**Written task**
Copy the material word for word, from its first line through the line containing "(1237, 152)".
Start of Exercise input
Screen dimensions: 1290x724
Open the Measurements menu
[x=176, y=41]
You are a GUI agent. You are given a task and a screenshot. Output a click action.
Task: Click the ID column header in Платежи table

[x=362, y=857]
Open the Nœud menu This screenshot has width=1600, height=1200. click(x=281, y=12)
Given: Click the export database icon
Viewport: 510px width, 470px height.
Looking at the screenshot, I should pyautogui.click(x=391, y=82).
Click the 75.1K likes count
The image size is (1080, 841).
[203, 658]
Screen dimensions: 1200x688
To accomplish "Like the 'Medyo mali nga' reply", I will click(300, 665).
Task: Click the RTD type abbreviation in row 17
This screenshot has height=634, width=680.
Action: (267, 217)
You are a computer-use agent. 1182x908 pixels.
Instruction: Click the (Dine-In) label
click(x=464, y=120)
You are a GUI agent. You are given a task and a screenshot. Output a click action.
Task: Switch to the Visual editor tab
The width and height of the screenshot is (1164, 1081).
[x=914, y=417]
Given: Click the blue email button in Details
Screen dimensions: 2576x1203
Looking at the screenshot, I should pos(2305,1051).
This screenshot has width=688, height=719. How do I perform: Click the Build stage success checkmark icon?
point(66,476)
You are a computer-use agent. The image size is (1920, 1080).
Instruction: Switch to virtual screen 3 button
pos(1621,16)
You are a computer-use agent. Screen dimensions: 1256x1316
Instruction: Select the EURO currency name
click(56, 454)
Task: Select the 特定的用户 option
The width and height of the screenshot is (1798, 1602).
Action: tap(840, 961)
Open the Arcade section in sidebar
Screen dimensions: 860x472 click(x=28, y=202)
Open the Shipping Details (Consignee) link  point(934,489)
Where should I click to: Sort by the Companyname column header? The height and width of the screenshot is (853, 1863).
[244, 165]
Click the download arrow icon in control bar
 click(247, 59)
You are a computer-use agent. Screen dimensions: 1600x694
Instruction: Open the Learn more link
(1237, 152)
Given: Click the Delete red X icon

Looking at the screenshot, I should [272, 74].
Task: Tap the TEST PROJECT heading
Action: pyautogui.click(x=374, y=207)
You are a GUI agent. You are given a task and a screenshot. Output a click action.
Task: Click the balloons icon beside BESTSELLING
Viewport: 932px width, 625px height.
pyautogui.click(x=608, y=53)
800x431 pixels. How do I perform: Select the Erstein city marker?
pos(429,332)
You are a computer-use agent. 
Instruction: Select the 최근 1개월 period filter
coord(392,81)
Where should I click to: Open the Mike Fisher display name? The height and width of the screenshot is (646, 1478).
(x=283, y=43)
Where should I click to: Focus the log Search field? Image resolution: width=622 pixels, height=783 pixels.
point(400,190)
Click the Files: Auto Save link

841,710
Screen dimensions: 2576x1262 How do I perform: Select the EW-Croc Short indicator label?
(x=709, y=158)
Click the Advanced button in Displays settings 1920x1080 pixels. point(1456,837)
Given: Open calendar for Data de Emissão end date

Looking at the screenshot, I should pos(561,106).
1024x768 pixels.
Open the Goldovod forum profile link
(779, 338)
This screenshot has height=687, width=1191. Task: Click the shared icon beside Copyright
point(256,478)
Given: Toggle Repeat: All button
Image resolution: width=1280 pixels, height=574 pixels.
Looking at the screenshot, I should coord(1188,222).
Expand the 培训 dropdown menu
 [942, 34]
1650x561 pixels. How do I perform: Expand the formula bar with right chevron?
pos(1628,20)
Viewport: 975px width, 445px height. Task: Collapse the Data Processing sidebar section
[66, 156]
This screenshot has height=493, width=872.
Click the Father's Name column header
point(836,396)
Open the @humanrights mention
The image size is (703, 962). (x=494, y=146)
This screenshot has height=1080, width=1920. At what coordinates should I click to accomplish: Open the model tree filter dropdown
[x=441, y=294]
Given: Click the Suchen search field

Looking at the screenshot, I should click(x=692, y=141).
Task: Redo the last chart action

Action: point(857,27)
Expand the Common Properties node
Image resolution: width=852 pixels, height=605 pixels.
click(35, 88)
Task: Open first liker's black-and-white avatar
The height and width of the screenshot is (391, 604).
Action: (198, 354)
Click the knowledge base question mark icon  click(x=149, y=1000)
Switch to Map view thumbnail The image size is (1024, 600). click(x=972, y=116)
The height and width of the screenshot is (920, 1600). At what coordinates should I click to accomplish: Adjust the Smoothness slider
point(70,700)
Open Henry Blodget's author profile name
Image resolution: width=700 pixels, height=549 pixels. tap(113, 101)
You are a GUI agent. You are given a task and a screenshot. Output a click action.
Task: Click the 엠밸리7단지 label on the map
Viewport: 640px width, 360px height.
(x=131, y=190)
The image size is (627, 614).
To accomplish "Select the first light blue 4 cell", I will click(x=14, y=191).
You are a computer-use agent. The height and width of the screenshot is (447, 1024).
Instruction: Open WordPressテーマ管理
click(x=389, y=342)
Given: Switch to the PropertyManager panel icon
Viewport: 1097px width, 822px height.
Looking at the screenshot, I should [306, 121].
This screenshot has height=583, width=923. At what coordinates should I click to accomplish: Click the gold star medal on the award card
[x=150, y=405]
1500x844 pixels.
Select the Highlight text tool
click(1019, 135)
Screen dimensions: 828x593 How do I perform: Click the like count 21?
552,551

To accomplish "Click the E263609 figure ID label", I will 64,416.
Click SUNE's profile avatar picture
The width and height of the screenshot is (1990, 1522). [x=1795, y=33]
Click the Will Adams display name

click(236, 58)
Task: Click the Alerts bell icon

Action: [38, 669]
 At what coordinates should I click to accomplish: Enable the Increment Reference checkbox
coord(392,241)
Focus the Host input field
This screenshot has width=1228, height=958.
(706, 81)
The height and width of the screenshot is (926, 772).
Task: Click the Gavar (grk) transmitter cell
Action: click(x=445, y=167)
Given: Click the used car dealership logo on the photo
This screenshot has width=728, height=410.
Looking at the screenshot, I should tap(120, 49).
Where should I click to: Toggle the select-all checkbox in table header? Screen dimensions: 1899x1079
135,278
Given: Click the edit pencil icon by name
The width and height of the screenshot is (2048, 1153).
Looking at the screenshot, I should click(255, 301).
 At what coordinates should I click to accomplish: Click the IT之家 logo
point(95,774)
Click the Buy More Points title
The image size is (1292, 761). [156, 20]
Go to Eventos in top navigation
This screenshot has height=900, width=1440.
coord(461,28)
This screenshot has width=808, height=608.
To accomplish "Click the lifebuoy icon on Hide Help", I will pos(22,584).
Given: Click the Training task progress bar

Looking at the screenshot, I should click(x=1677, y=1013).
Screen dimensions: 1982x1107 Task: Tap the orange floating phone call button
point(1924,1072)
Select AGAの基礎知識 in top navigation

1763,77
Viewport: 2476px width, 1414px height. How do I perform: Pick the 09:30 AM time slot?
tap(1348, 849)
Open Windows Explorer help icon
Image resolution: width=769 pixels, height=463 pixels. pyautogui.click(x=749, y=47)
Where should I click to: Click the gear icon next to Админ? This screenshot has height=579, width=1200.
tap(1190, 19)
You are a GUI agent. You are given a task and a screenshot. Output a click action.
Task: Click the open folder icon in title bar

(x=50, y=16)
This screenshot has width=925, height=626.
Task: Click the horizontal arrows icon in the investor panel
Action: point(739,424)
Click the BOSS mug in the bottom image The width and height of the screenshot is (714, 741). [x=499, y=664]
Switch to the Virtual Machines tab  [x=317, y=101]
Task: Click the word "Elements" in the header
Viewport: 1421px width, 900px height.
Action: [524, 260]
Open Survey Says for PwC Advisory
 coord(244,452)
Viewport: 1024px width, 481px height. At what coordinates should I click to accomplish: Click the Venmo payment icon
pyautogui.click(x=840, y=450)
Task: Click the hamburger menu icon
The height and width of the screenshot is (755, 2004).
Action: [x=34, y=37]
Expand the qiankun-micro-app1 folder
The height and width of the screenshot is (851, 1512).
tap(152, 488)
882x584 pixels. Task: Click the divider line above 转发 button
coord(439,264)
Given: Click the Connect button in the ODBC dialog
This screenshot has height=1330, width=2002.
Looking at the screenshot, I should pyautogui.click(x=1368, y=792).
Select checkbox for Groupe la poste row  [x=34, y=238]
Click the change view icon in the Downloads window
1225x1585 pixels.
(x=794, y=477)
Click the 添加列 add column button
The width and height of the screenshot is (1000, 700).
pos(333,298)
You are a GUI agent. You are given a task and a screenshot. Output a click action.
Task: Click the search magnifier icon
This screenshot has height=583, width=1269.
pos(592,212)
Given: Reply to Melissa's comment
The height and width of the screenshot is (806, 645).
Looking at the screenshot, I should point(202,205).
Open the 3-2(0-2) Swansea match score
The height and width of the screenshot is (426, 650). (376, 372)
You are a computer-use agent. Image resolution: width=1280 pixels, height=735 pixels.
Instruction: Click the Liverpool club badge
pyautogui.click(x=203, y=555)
End of Exercise input
**Task solution**
Screen dimensions: 1290x724
Open the Measurements menu
[x=176, y=41]
You are a GUI agent. You are given a task and a screenshot. Output a click action.
Task: Click the ID column header in Платежи table

[x=362, y=857]
Open the Nœud menu This screenshot has width=1600, height=1200. click(x=281, y=12)
Given: Click the export database icon
Viewport: 510px width, 470px height.
Looking at the screenshot, I should pyautogui.click(x=391, y=82).
Click the 75.1K likes count
The image size is (1080, 841).
[203, 658]
Screen dimensions: 1200x688
To accomplish "Like the 'Medyo mali nga' reply", I will click(300, 665).
Task: Click the RTD type abbreviation in row 17
This screenshot has height=634, width=680.
Action: (267, 217)
You are a computer-use agent. 1182x908 pixels.
Instruction: Click the (Dine-In) label
click(x=464, y=120)
You are a GUI agent. You are given a task and a screenshot. Output a click action.
Task: Switch to the Visual editor tab
The width and height of the screenshot is (1164, 1081).
[x=914, y=417]
Given: Click the blue email button in Details
Screen dimensions: 2576x1203
Looking at the screenshot, I should pos(2305,1051).
This screenshot has width=688, height=719. How do I perform: Click the Build stage success checkmark icon?
point(66,476)
You are a computer-use agent. The image size is (1920, 1080).
Instruction: Switch to virtual screen 3 button
pos(1621,16)
You are a computer-use agent. Screen dimensions: 1256x1316
Instruction: Select the EURO currency name
click(56, 454)
Task: Select the 特定的用户 option
The width and height of the screenshot is (1798, 1602).
Action: tap(840, 961)
Open the Arcade section in sidebar
Screen dimensions: 860x472 click(x=28, y=202)
Open the Shipping Details (Consignee) link  point(934,489)
Where should I click to: Sort by the Companyname column header? The height and width of the screenshot is (853, 1863).
[244, 165]
Click the download arrow icon in control bar
 click(247, 59)
You are a computer-use agent. Screen dimensions: 1600x694
Instruction: Open the Learn more link
(1237, 152)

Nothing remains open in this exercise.